Task statement: Your answer must be the lines of the entries below, exactly as written, from the first line through the line containing "You are a computer-use agent. Image".
----- Available data
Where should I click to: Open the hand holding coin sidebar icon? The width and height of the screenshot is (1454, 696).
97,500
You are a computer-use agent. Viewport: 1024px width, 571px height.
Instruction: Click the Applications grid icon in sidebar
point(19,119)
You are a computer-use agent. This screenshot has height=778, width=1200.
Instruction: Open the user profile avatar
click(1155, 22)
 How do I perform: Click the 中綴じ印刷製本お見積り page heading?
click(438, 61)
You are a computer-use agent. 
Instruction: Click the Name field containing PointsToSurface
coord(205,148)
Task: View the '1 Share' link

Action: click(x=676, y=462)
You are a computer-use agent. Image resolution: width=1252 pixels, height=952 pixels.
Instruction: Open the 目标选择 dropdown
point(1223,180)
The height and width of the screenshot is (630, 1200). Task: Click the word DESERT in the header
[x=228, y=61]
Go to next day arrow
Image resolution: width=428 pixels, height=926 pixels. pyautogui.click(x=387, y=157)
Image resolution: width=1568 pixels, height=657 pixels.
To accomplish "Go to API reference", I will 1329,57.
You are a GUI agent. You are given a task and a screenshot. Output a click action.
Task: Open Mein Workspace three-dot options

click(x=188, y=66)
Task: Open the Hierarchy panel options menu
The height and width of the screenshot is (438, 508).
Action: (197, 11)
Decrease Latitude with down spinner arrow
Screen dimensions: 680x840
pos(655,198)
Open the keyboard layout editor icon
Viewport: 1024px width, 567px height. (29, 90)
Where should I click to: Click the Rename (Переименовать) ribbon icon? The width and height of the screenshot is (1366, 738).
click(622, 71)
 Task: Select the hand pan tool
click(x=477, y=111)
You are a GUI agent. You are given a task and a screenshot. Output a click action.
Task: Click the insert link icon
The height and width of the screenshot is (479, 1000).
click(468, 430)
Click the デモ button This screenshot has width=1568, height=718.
----------
Solution to this exercise:
Where should I click to: Open the hand holding coin sidebar icon? The width and height of the screenshot is (1454, 696).
97,500
You are a computer-use agent. Viewport: 1024px width, 571px height.
Instruction: Click the Applications grid icon in sidebar
point(19,119)
You are a computer-use agent. This screenshot has height=778, width=1200.
Instruction: Open the user profile avatar
click(1155, 22)
 How do I perform: Click the 中綴じ印刷製本お見積り page heading?
click(438, 61)
You are a computer-use agent. 
Instruction: Click the Name field containing PointsToSurface
coord(205,148)
Task: View the '1 Share' link

Action: click(x=676, y=462)
You are a computer-use agent. Image resolution: width=1252 pixels, height=952 pixels.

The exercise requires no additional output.